• Exercise requirements
Reproduce the items word for word, starting with the line containing "Open the 安全保障 section" and continuing through the line containing "click(356, 293)". Output only those lines.

• Lines of data
-- begin --
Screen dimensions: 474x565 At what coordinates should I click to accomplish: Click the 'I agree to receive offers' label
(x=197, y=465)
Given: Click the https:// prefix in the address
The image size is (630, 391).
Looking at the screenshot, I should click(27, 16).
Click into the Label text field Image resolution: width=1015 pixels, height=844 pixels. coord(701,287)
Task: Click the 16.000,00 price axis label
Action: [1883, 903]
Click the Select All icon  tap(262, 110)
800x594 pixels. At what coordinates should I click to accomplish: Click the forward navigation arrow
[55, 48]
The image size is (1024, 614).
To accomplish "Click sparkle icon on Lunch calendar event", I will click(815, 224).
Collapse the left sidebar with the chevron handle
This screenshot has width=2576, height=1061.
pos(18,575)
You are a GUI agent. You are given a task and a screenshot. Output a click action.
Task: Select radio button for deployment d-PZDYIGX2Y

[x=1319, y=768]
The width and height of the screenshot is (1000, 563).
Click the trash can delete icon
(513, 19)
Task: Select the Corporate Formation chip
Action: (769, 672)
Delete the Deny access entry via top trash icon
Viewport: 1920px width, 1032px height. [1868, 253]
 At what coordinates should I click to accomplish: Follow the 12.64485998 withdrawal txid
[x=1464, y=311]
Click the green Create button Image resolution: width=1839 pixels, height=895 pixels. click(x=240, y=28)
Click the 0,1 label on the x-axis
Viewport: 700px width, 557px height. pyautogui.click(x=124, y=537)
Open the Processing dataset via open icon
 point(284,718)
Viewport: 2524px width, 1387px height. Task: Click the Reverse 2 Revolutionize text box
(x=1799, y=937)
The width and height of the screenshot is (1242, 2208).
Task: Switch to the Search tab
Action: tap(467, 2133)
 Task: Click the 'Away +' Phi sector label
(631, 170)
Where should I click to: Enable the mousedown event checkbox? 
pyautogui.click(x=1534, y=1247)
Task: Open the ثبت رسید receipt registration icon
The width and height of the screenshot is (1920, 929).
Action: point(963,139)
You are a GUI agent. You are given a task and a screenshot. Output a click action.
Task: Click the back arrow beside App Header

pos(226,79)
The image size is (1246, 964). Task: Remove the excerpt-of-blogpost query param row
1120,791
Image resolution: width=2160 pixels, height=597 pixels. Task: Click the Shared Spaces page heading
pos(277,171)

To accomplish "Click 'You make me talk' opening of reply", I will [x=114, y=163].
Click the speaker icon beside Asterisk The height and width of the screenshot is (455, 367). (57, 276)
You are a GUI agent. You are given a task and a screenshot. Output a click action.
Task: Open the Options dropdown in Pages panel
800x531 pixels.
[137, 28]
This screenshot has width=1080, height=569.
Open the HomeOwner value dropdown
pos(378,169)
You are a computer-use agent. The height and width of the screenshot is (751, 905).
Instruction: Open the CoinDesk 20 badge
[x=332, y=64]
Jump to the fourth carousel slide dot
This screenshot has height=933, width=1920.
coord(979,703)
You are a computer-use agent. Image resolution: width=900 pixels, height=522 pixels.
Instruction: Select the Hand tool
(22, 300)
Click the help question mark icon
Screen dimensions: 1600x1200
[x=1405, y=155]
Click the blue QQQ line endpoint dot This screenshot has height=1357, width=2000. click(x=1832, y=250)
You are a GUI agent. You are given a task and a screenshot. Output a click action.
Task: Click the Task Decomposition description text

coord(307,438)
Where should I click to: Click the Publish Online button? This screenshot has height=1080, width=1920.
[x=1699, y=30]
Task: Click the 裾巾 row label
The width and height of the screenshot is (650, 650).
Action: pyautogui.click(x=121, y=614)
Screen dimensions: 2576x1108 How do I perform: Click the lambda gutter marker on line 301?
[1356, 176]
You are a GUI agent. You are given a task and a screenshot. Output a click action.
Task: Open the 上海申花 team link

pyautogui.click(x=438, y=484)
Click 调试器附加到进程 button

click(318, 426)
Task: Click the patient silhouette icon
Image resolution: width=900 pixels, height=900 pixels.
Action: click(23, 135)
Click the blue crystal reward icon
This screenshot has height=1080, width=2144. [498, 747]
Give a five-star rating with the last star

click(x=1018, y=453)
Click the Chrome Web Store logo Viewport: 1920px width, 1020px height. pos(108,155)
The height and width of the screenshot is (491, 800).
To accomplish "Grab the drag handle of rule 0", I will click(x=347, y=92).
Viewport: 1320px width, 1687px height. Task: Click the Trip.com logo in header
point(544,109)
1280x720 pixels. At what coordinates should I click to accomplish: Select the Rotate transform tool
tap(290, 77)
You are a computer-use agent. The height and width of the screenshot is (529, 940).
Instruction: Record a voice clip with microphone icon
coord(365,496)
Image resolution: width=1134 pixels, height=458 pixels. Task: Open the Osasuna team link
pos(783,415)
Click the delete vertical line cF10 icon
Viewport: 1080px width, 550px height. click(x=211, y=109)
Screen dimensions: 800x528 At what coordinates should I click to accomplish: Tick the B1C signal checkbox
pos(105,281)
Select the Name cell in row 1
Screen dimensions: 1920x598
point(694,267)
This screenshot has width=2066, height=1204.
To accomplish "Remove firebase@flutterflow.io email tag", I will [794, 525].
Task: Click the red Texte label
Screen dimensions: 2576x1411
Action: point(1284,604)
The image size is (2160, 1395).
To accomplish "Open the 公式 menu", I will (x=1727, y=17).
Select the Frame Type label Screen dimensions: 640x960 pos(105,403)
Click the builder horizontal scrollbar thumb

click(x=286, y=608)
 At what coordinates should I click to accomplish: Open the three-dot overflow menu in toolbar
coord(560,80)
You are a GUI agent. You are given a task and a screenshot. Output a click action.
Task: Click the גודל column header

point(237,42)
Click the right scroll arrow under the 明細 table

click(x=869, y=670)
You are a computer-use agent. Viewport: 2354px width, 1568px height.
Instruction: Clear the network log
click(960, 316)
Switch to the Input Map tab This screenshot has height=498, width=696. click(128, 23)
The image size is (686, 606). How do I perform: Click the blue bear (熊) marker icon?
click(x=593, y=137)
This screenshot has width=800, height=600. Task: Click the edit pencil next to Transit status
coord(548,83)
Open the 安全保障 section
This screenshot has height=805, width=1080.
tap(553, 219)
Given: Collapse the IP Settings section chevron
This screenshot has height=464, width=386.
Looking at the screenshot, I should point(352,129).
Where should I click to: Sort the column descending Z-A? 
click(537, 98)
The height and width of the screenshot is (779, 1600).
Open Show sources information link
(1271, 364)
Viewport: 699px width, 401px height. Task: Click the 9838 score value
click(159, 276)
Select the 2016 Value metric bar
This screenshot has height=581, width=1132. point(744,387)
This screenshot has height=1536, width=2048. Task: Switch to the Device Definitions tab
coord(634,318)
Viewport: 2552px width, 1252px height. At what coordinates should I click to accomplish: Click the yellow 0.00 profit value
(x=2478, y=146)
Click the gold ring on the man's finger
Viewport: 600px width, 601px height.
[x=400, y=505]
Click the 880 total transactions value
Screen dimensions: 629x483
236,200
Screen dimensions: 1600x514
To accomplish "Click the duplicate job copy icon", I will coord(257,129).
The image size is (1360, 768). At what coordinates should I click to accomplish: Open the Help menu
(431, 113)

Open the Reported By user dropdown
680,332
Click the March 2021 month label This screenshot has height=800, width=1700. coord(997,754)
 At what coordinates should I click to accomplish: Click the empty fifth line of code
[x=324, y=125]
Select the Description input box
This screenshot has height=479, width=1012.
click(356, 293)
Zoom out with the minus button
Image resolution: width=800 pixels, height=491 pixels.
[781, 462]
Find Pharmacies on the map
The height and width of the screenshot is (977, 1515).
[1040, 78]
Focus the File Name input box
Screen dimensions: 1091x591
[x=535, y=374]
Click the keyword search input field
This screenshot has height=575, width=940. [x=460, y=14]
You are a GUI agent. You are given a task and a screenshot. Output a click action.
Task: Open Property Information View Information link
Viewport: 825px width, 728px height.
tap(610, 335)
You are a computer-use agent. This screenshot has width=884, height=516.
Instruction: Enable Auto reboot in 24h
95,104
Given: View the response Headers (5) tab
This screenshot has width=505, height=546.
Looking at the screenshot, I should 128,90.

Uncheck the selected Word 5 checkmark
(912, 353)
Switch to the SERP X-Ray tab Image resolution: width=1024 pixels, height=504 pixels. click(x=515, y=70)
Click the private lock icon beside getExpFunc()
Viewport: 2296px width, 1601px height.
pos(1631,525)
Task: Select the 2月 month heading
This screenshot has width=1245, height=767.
-- end --
• Written solution
Open the 安全保障 section
This screenshot has height=805, width=1080.
tap(553, 219)
Given: Collapse the IP Settings section chevron
This screenshot has height=464, width=386.
Looking at the screenshot, I should point(352,129).
Where should I click to: Sort the column descending Z-A? 
click(537, 98)
The height and width of the screenshot is (779, 1600).
Open Show sources information link
(1271, 364)
Viewport: 699px width, 401px height. Task: Click the 9838 score value
click(159, 276)
Select the 2016 Value metric bar
This screenshot has height=581, width=1132. point(744,387)
This screenshot has height=1536, width=2048. Task: Switch to the Device Definitions tab
coord(634,318)
Viewport: 2552px width, 1252px height. At what coordinates should I click to accomplish: Click the yellow 0.00 profit value
(x=2478, y=146)
Click the gold ring on the man's finger
Viewport: 600px width, 601px height.
[x=400, y=505]
Click the 880 total transactions value
Screen dimensions: 629x483
236,200
Screen dimensions: 1600x514
To accomplish "Click the duplicate job copy icon", I will coord(257,129).
The image size is (1360, 768). At what coordinates should I click to accomplish: Open the Help menu
(431, 113)

Open the Reported By user dropdown
680,332
Click the March 2021 month label This screenshot has height=800, width=1700. coord(997,754)
 At what coordinates should I click to accomplish: Click the empty fifth line of code
[x=324, y=125]
Select the Description input box
This screenshot has height=479, width=1012.
click(356, 293)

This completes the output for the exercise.